The design history of Alexander Girard
Born in New York City in 1907, Alexander Girard was raised in Florence, went to school in Bedford, and later studied architecture in London and Rome.
He seemed to design anything and everything, working on textiles, furniture, typography, interiors, crockery and even childrens’ toys. As he was such a prolific designer, we’re just going to give a brief overview of his work, stopping at some of our favourite projects.

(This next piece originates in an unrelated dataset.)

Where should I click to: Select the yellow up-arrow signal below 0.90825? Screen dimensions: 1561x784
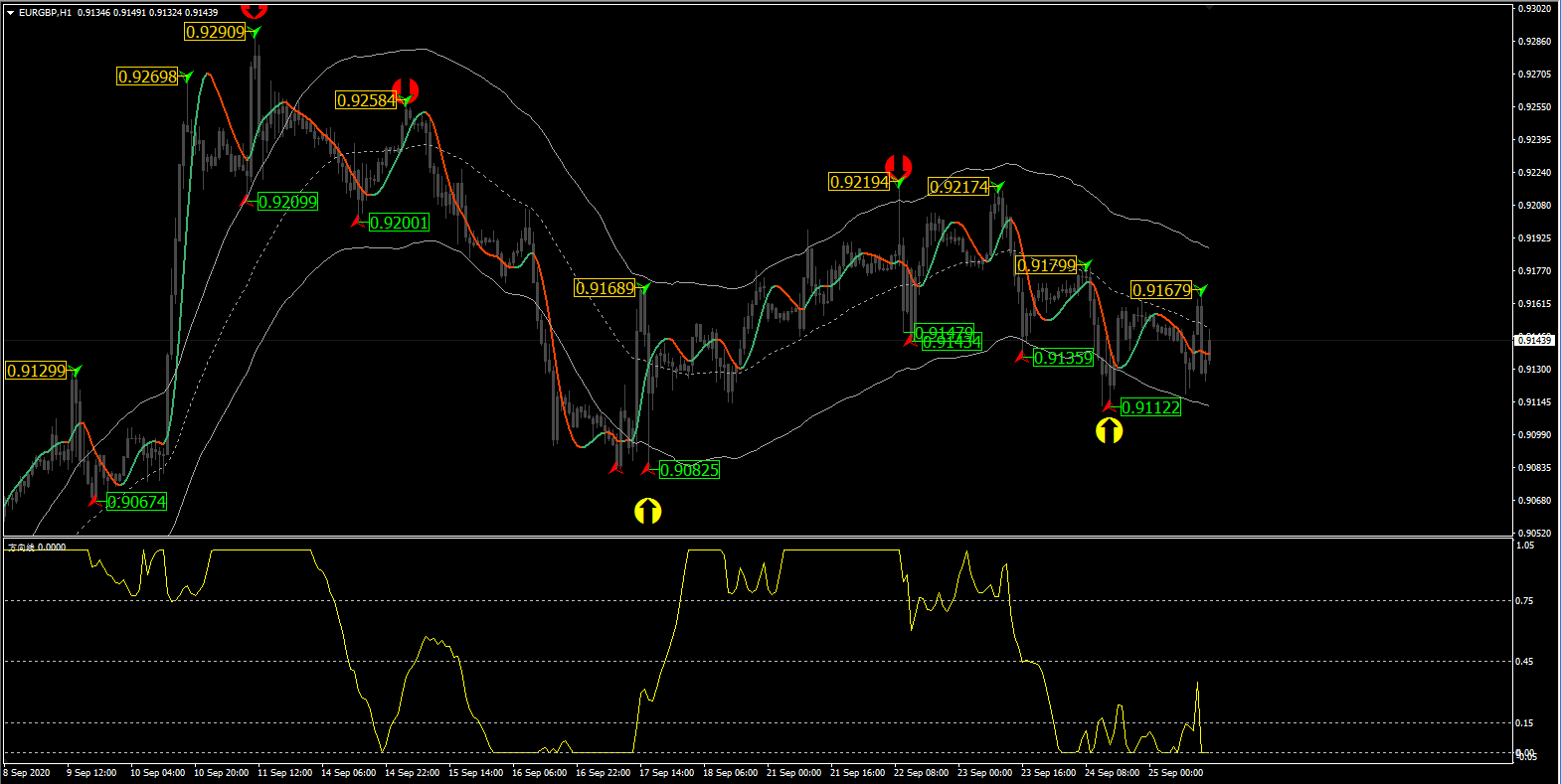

From 1952 to 1975, Girard led the fabric and textiles division at Herman Miller. He designed over 300 textiles, including wallpaper, furniture, wall hangings and every day objects. His textile designs often featured bright colours and bold patterns, intentionally offering a counter-point to in vogue and conservative modernist design. At the time, this sense of style was shocking and exciting.
The Manhattan Restaurant
Perhaps Girard’s most famous work was for Manhattan restaurant, La Fonda del Sol, in 1956. He designed every aspect, from matchbooks and sugar cube wrappings to space planning and the full interiors. Over 80 sun motifs were created, chairs were intentionally designed to not obstruct views of tables from across the room, and Girard celebrated his love of international folk art by using his personal collection as decorations.
Rebranding Braniff International Airport
In 1965 Girard was hired to rebrand Braniff International. He designed every visual aspect of the airline, including the planes themselves, waiting lounges, blankets, playing cards and luggage tags. 17,543 new items were designed in total, and they soon came to represent the best in mid-century design.

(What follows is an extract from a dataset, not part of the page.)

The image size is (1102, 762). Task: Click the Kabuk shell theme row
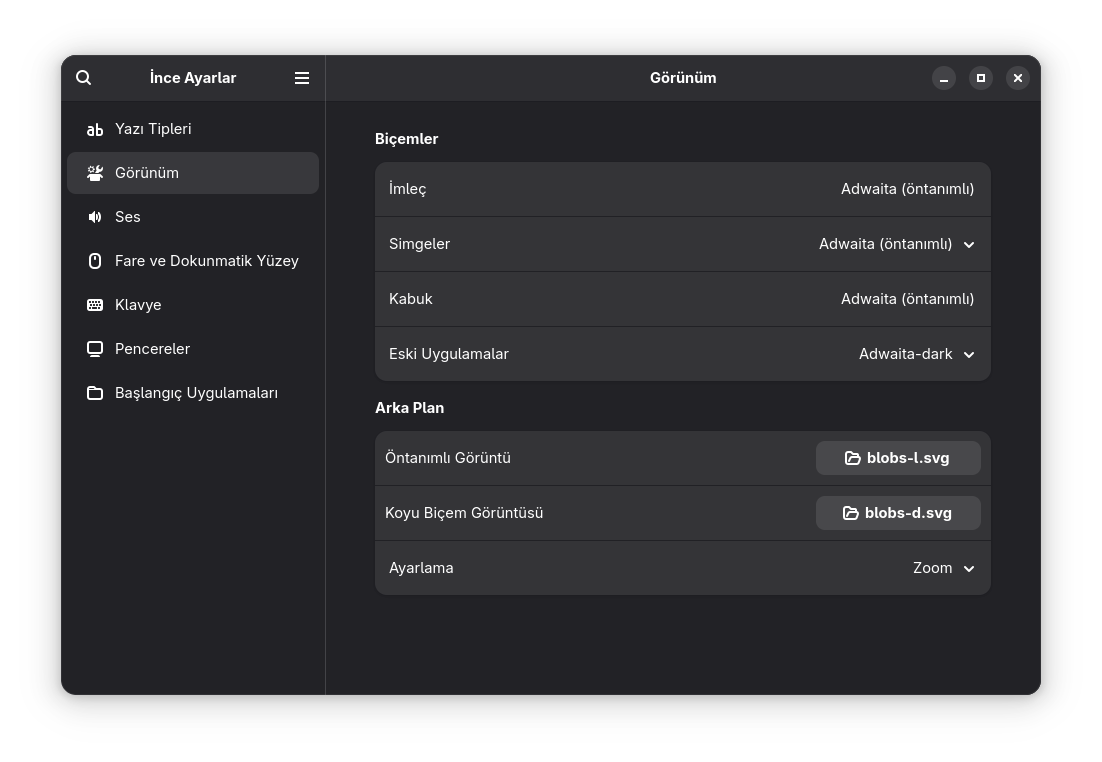tap(682, 299)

His love of folk art was celebrated again, this time in VIP waiting lounges. On his approach for the rebrand, Girard said, “My concepts for Braniff International come from two primary, and seemingly contradictory, design principles. First, design in depth, to ensure variety, interest and lasting excitement. Second, strip beautiful shapes of non-essentials, to permit the freest appreciation of the beautiful form.”